The danger for the Teamsters is that a strike means less volume, less work — less work means layoffs. The company has been laying off workers. The explanation the workers hear is that the strike is coming, but volume is down. The danger for the company is that if it does go into a strike, its competitors who are all non-union will quickly seize that work.

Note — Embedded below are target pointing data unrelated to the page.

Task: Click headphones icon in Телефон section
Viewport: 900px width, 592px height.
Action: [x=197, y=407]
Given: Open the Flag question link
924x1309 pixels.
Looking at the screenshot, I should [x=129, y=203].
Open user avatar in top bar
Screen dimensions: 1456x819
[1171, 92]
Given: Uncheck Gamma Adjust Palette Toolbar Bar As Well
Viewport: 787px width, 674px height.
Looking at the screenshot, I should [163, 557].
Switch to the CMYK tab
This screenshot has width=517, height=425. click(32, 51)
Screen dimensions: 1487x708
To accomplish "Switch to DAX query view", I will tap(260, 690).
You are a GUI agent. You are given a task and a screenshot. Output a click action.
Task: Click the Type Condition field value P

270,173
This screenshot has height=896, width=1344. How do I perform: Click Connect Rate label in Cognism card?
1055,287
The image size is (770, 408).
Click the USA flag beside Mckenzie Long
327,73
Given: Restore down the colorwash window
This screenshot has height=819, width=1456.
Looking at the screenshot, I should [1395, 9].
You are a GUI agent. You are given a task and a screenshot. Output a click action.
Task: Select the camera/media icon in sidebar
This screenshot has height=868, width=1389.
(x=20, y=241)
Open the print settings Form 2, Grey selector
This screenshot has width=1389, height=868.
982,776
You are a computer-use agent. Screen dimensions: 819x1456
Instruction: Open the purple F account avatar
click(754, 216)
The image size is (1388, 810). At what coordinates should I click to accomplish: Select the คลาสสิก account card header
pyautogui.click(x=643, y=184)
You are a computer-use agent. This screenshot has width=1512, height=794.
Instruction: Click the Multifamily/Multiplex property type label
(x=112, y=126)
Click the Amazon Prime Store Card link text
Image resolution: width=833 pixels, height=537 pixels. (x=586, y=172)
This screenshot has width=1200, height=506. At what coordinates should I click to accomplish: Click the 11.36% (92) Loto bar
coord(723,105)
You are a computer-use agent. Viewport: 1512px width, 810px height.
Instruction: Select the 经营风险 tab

So I think both of them are going to tip up to the edge. The company must show it’s flexible, it can make money, and there are several reasons why it needs to make money in a declining market, and that’s very important. The union, Sean may have made a mistake in setting such high goals. But if he emphasizes again, as he repeatedly has, great victories on economic issues, it’s been a success, the union has won a lot. They scared the company into that. He can walk away. It all depends on how he promotes it, then ultimately how it goes back to the membership. Remember, the last time the membership voted in 2018, they thought it was a stinky deal and they voted it down and then the union said, “I’m sorry, we don’t listen to workers.”
Teddy Ostrow: Talk about the importance of this for the Teamster membership, getting a good deal, and beyond that, whether it’s a good deal, with no strike or with a strike. What does this mean for the labor movement?
Stephen Franklin: Well, remember, it was only in about the 1970s we saw the introduction of two-tier wages and the UAW collapsed on that issue, so did many other companies. Also the collapse of pensions, that has not happened with the Teamsters, they still have their pensions, but it’s the two-tier wages. So the union needs to push back against the two-tier wage system. That is a critical thing.
I was talking to a Teamster yesterday and she’s been on the job for 11 years as a part-timer, and she makes $20 an hour. It’s not a lot of money and she says she can’t live on it. Most part-timers work two or three jobs if possible, just to get by.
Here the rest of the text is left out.